What to Do With Leftover Briquette Ash
After cooking a meal or two on a charcoal-fueled fire, the leftover ashes must be removed in order to ensure the next grilling experience is as good as the last. There are number of options for disposing of the ash, ranging from simply discarding them in the trash to recycling them for other uses.
Ash in the Trash
Make sure the ash is completely cool by waiting at least a day before collecting it or dousing it with water. The Oshkosh, Wisconsin fire department recommends placing ashes in a metal container for at least a week and storing it away from any combustible areas, such as a garage, deck or woodpile. After a proper cooling off period, the ashes can be disposed of with the rest of your household trash.
Leftover charcoal ash can be used to help increase the pH levels in your yard. Rather than use lime and potash as a fertilizing material, collect ash in a metal bucket over the course of a grilling season and then spread the ash on your yard in an amount of no more than 10 to 15 pounds per 1,000 square feet. Charcoal also can help bind important soil nutrients such as potassium and prevent them from leaching away before they can be beneficial to a garden.
Controlling Garden Pests
Charcoal ash can serve as a barrier to slugs. Spinkle a small amount around the outer edge of a plant to keep slugs from destroying its leaves and roots.

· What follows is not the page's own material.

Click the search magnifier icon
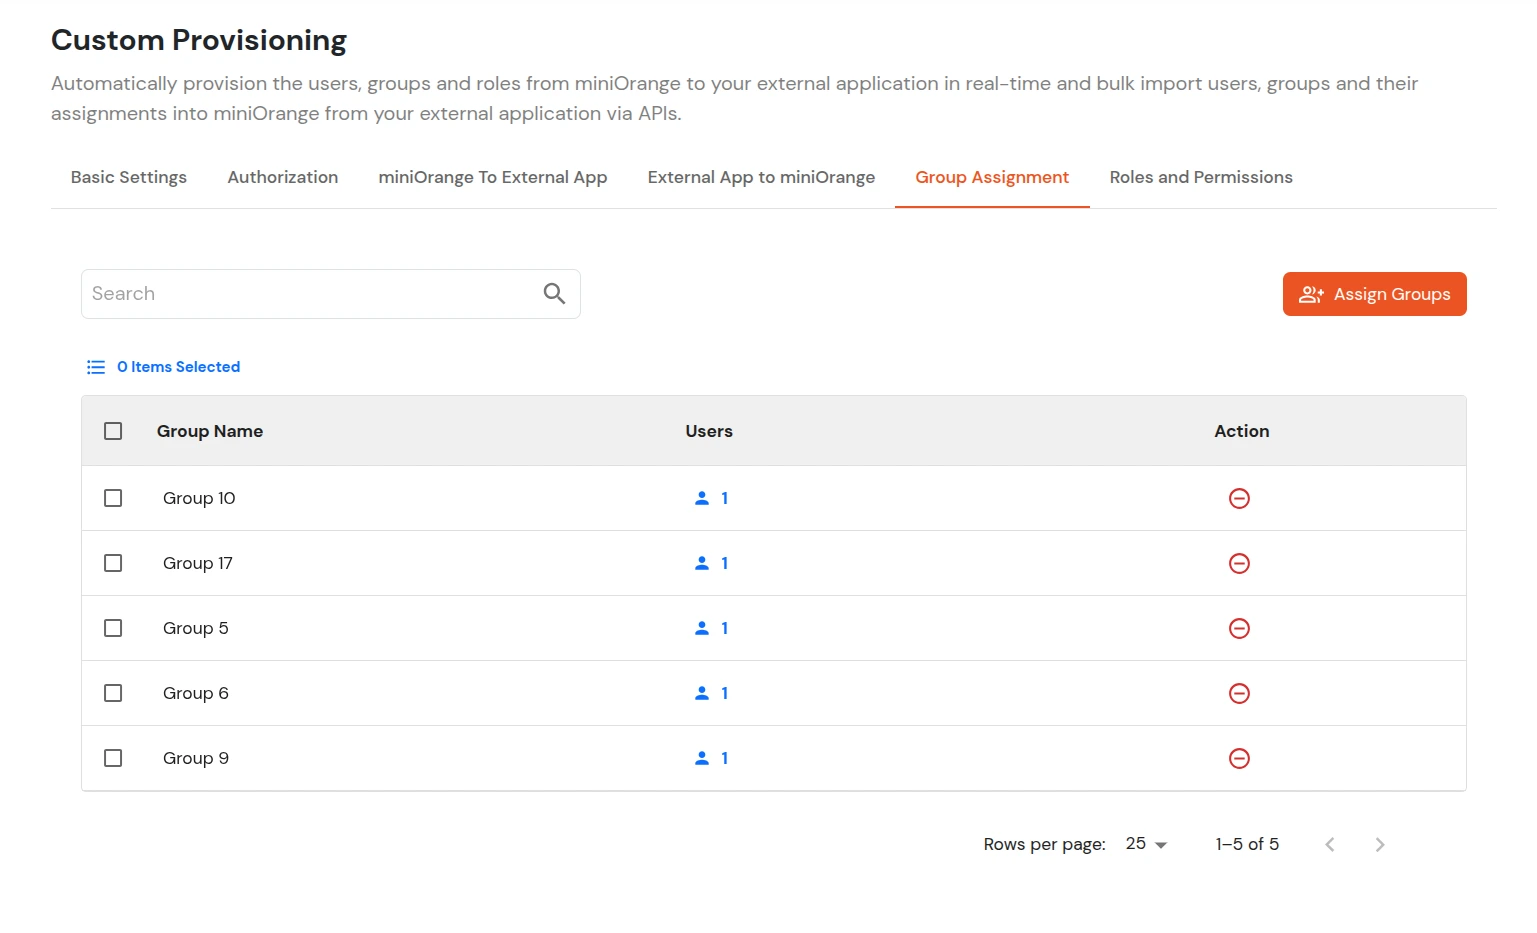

Making sure the ashes are cool is just one precaution that should be taken when it comes to handling ashes. Since it is a strongly alkaline material, charcoal should be handled with care. Wear eye protection and gloves to prevent irritation. In the yard and garden, keep ash away from newly germinated seeds to ensure the excess salts do not harm young plants.
- Making sure the ashes are cool is just one precaution that should be taken when it comes to handling ashes.
- In the yard and garden, keep ash away from newly germinated seeds to ensure the excess salts do not harm young plants.